* ABOUT THIS TASK *
Would you output the lines from the one containing "Task: Select Kurzory in the preferences list" through the final line of the entries, exactly and with pictures omitted?

[Items from a dataset]
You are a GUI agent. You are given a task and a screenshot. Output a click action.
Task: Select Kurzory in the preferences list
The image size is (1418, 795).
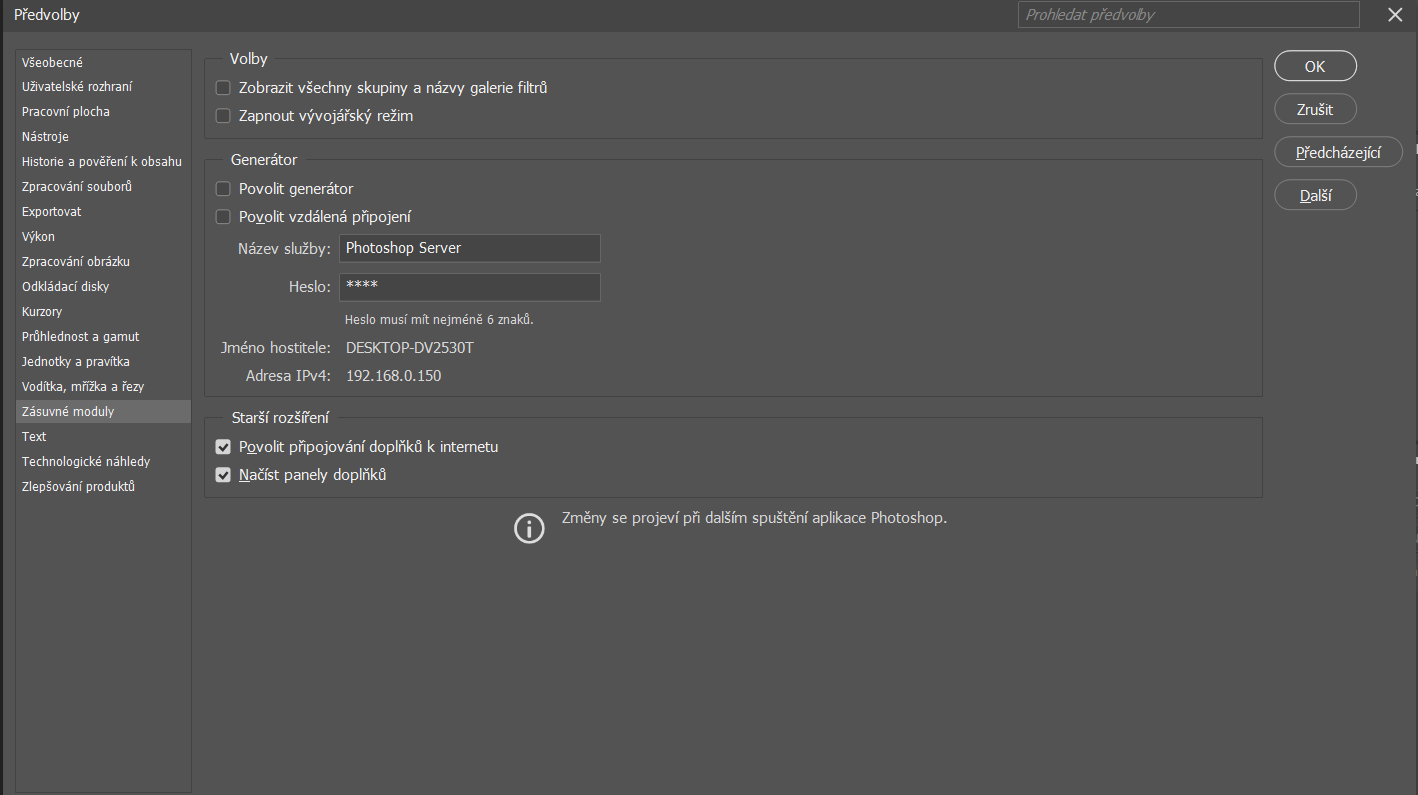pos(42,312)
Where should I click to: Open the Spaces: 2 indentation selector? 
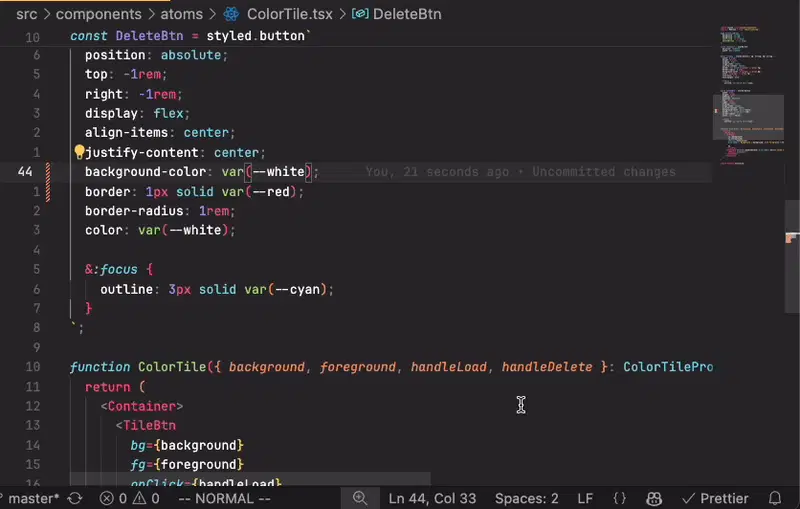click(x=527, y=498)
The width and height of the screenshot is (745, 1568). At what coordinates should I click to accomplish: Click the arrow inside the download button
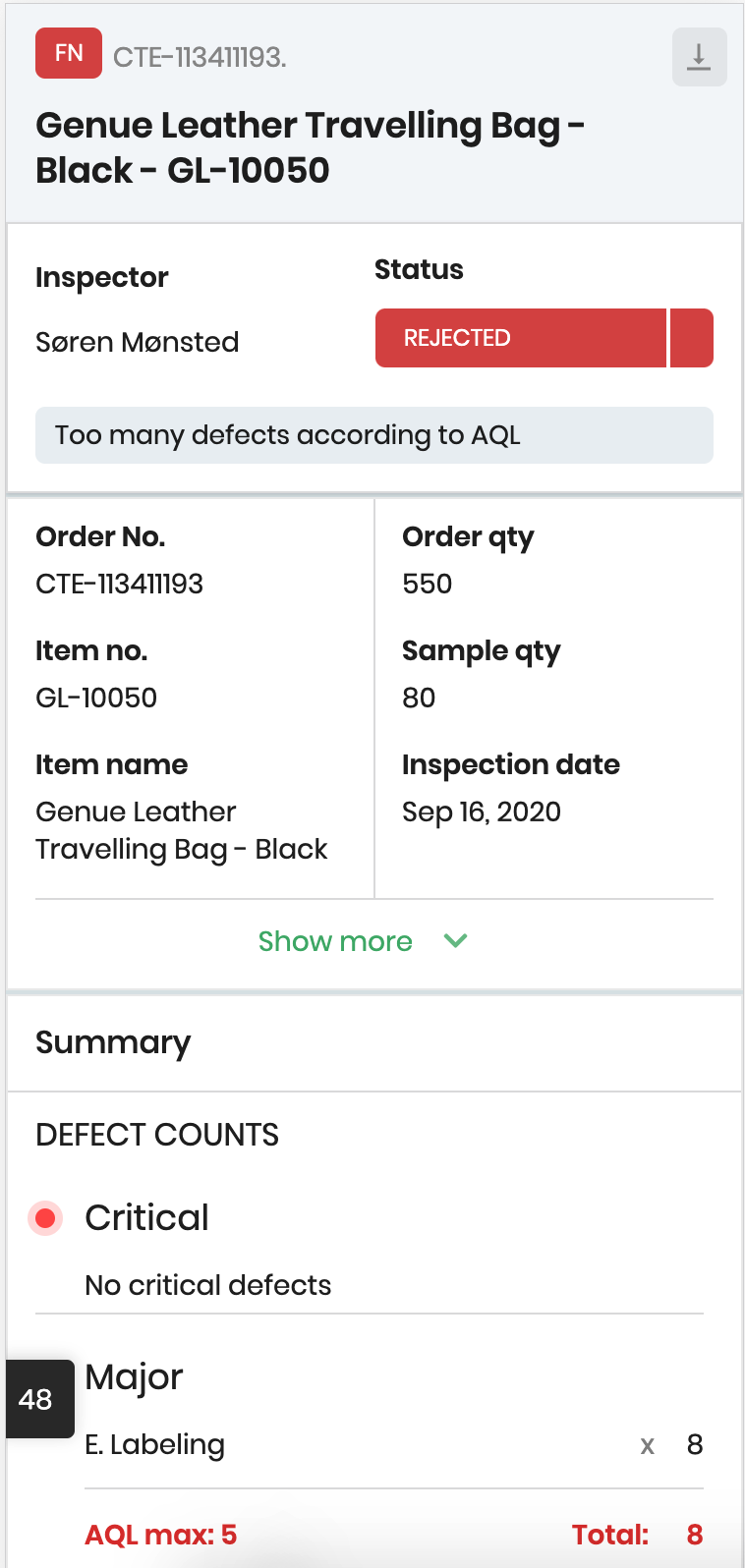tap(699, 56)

* RESPONSE TO THIS TASK *
Task: Select Kurzory in the preferences list
The image size is (1418, 795).
pos(42,312)
Where should I click to: Open the Spaces: 2 indentation selector? 
click(x=527, y=498)
The width and height of the screenshot is (745, 1568). At what coordinates should I click to accomplish: Click the arrow inside the download button
tap(699, 56)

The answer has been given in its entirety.